Task goal: Only one stretch of the data below is needed. Output the lines from the one with "Open the Maison" up to and including the one with "The image size is (680, 680).", exactly as they stand.

Input material:
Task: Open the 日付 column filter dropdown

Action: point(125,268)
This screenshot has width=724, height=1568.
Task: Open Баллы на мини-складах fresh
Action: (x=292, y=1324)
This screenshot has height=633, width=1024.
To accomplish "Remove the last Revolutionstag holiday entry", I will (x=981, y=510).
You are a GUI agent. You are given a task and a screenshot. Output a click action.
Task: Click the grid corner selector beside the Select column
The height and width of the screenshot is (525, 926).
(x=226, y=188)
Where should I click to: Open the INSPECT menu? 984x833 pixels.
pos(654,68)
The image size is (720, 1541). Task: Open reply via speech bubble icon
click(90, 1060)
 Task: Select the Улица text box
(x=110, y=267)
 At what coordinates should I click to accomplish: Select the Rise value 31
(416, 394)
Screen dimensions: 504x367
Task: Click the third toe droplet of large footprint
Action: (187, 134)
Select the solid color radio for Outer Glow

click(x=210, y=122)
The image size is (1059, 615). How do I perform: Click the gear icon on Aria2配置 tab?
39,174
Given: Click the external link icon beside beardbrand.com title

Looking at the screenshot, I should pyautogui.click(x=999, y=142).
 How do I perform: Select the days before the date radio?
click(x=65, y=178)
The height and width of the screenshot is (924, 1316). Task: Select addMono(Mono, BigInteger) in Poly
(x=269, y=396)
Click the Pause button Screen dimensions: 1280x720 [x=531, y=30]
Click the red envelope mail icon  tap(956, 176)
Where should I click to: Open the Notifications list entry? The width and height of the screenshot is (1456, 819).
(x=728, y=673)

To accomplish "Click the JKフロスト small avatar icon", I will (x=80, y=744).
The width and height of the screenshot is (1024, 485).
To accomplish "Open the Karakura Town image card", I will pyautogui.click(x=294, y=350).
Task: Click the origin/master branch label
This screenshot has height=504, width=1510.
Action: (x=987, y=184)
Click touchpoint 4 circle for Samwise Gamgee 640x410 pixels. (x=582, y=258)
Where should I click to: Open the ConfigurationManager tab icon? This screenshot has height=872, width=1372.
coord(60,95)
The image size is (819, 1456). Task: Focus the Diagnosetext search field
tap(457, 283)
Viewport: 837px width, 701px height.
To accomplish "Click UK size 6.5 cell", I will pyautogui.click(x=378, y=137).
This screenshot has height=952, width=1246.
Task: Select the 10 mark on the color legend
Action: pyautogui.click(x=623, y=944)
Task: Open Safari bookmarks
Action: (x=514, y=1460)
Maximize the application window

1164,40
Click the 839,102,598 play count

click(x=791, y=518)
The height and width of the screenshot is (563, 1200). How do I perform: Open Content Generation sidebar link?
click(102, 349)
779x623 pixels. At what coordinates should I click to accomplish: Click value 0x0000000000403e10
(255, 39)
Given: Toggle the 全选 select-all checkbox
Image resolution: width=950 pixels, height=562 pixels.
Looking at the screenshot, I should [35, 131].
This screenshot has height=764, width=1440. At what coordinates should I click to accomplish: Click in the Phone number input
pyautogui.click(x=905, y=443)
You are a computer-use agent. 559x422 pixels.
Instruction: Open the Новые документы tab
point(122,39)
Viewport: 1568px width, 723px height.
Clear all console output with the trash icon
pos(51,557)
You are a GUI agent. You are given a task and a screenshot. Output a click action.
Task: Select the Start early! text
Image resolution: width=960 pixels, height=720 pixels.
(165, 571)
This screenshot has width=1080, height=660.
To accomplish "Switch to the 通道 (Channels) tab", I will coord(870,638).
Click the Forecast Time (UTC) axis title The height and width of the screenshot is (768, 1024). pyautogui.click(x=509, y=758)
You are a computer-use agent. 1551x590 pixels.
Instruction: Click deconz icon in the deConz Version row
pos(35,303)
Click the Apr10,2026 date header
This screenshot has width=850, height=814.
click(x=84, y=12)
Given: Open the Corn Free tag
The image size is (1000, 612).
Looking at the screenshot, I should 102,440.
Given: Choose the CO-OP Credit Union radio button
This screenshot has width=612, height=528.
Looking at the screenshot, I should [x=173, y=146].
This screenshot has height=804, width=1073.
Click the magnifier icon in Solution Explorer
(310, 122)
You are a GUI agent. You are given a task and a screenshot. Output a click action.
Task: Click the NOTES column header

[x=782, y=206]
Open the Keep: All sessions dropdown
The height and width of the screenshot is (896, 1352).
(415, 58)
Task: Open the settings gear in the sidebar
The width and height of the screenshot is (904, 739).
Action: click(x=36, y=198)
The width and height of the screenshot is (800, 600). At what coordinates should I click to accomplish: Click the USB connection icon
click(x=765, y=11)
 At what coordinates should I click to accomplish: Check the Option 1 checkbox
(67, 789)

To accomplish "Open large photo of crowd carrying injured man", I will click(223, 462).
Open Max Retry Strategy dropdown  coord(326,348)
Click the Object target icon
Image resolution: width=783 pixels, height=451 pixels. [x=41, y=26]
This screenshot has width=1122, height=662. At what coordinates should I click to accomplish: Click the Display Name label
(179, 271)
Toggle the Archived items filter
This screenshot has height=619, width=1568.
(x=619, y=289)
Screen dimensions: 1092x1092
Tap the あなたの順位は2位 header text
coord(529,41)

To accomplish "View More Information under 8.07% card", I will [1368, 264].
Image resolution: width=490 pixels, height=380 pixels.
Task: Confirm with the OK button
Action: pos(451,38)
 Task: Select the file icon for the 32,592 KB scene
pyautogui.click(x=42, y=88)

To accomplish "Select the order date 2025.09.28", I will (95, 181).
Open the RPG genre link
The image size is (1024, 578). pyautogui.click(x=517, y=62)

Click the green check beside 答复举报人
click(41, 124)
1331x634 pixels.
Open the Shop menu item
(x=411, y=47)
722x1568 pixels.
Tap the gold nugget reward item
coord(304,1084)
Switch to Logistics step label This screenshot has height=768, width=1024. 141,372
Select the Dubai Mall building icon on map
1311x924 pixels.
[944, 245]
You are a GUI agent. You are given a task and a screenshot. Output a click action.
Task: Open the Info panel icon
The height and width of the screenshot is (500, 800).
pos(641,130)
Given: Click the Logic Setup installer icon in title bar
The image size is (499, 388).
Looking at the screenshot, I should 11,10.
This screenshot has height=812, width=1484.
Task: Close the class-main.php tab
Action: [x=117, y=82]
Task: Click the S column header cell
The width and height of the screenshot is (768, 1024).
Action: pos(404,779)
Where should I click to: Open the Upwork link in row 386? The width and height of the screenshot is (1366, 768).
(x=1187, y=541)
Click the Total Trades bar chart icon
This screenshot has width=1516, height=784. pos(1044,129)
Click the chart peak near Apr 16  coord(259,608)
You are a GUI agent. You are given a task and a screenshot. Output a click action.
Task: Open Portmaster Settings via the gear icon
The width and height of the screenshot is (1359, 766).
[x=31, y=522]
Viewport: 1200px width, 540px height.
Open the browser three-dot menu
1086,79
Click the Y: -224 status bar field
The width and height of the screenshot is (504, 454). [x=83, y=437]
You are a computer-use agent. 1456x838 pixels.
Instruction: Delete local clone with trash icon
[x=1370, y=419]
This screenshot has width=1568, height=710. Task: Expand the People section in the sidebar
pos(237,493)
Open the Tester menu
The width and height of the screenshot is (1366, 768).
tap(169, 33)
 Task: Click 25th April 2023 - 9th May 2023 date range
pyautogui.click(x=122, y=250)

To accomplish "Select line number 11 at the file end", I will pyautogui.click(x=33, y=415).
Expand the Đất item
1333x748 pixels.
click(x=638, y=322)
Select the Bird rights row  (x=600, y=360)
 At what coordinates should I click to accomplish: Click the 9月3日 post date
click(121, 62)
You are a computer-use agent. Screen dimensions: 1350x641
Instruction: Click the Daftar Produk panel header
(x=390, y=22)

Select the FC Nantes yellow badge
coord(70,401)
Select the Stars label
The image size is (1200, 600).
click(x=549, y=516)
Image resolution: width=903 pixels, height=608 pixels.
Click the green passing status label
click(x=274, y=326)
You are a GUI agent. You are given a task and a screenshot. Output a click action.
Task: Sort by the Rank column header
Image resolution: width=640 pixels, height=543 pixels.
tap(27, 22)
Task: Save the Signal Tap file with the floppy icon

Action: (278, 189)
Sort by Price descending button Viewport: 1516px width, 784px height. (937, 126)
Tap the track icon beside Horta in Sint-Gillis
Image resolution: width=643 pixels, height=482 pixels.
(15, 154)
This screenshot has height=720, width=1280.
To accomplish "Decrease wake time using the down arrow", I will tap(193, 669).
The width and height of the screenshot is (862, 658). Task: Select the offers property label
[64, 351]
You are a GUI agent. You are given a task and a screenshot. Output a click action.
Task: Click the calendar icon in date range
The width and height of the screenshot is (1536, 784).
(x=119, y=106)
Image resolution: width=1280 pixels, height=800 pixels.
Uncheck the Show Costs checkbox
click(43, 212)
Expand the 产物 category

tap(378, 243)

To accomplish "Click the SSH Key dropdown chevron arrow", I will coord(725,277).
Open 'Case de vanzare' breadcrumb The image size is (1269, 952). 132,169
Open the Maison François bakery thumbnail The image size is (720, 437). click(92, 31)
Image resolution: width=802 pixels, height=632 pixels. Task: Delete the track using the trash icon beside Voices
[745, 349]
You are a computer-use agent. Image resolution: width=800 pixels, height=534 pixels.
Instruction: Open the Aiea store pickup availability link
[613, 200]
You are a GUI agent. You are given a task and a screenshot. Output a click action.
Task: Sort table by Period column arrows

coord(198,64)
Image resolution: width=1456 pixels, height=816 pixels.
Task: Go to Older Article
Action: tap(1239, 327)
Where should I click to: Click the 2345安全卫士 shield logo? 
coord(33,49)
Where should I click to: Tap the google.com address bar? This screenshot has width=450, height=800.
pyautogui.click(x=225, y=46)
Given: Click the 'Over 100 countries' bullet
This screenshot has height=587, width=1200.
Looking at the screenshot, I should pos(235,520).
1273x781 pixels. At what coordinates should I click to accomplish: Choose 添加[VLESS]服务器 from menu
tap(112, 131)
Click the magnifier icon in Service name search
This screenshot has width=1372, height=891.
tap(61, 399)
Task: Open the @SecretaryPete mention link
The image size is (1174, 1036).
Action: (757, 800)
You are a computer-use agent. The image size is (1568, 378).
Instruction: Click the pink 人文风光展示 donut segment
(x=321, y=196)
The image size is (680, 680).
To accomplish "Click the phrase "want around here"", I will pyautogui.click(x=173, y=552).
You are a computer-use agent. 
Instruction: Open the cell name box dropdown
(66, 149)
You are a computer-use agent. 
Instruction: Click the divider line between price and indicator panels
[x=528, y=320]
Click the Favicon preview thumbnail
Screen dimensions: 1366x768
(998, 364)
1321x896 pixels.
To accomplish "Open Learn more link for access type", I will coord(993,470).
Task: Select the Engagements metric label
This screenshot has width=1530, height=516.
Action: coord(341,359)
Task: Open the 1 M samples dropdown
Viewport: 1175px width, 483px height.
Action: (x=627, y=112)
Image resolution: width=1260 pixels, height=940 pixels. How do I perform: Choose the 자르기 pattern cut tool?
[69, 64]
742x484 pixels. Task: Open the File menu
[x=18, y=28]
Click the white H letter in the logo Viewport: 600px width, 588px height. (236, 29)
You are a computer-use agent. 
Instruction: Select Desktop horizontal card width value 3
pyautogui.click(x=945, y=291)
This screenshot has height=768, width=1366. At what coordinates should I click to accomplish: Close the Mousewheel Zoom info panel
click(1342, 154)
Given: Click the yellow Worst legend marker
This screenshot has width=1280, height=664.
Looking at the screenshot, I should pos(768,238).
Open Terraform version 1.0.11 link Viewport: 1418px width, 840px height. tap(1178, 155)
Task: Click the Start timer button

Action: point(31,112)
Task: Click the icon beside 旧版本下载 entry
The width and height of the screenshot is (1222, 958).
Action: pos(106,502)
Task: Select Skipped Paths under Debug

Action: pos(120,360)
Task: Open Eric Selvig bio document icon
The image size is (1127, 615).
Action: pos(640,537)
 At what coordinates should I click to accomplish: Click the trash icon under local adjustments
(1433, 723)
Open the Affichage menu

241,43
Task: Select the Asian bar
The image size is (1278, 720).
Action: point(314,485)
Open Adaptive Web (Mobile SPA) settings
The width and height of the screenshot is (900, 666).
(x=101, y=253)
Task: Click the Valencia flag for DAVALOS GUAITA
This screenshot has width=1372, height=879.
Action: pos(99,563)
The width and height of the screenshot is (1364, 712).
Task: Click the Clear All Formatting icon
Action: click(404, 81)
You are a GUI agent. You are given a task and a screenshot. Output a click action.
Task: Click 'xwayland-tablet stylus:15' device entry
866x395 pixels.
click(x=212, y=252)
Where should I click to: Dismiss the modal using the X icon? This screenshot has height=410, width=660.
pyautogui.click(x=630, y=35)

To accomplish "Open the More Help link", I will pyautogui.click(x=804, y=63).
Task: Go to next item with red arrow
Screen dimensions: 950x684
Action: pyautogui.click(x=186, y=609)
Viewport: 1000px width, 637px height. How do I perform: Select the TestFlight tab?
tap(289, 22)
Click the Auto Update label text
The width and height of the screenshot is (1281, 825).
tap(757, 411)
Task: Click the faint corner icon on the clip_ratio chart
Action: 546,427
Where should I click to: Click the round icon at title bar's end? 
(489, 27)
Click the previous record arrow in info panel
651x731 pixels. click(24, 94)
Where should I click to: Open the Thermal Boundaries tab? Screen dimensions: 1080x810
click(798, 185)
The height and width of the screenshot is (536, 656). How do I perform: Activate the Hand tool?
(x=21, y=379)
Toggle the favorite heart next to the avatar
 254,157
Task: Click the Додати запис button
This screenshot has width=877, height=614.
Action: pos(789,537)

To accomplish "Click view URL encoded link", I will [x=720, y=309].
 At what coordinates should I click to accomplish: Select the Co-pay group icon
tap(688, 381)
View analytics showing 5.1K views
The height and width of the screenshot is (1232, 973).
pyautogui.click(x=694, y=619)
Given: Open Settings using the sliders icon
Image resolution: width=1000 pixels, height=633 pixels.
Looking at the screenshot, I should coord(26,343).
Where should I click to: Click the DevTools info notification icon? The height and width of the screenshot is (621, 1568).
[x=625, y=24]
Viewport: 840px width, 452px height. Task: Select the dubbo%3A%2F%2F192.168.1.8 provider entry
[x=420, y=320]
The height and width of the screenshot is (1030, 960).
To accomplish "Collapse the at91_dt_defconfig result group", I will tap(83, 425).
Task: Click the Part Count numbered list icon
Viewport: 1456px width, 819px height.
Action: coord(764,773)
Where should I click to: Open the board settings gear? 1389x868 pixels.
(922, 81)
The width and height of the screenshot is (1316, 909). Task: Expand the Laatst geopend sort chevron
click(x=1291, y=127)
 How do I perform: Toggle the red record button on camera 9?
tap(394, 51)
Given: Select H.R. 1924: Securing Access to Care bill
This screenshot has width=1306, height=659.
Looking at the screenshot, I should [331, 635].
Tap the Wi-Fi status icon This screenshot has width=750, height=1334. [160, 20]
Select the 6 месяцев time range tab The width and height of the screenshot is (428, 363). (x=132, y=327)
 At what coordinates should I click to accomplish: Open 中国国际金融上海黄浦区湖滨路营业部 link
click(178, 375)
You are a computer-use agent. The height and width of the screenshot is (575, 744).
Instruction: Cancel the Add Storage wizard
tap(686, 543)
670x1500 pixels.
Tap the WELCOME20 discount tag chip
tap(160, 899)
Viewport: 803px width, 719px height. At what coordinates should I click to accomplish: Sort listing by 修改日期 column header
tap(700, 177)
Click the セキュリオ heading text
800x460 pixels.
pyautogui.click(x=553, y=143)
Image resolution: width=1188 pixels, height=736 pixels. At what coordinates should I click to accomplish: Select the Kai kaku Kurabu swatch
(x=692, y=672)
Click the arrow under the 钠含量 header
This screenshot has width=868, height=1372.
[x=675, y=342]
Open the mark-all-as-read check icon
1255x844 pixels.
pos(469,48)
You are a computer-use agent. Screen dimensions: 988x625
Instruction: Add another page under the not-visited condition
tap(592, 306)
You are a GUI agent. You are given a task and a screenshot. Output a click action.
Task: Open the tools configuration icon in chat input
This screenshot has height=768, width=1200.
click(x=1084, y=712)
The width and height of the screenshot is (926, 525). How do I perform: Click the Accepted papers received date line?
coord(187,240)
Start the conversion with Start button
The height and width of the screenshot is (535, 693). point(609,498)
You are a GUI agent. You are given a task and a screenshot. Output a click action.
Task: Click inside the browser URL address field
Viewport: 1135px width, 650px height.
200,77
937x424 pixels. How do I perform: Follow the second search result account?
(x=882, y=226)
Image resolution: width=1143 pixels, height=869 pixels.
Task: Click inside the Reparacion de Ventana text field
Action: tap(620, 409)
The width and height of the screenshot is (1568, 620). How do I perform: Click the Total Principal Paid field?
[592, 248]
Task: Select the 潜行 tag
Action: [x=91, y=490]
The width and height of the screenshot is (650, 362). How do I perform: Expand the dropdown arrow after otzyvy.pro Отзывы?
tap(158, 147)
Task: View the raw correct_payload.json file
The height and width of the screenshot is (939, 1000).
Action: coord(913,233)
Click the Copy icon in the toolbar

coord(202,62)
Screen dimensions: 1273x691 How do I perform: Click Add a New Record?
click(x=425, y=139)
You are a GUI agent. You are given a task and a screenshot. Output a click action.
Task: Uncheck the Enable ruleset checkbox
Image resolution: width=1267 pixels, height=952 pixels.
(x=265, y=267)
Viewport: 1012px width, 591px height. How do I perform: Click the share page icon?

Exercise solution:
Open the Maison François bakery thumbnail The image size is (720, 437). click(92, 31)
Image resolution: width=802 pixels, height=632 pixels. Task: Delete the track using the trash icon beside Voices
[745, 349]
You are a computer-use agent. Image resolution: width=800 pixels, height=534 pixels.
Instruction: Open the Aiea store pickup availability link
[613, 200]
You are a GUI agent. You are given a task and a screenshot. Output a click action.
Task: Sort table by Period column arrows

coord(198,64)
Image resolution: width=1456 pixels, height=816 pixels.
Task: Go to Older Article
Action: tap(1239, 327)
Where should I click to: Click the 2345安全卫士 shield logo? 
coord(33,49)
Where should I click to: Tap the google.com address bar? This screenshot has width=450, height=800.
pyautogui.click(x=225, y=46)
Given: Click the 'Over 100 countries' bullet
This screenshot has height=587, width=1200.
Looking at the screenshot, I should pos(235,520).
1273x781 pixels. At what coordinates should I click to accomplish: Choose 添加[VLESS]服务器 from menu
tap(112, 131)
Click the magnifier icon in Service name search
This screenshot has width=1372, height=891.
tap(61, 399)
Task: Open the @SecretaryPete mention link
The image size is (1174, 1036).
Action: (757, 800)
You are a computer-use agent. The image size is (1568, 378).
Instruction: Click the pink 人文风光展示 donut segment
(x=321, y=196)
The image size is (680, 680).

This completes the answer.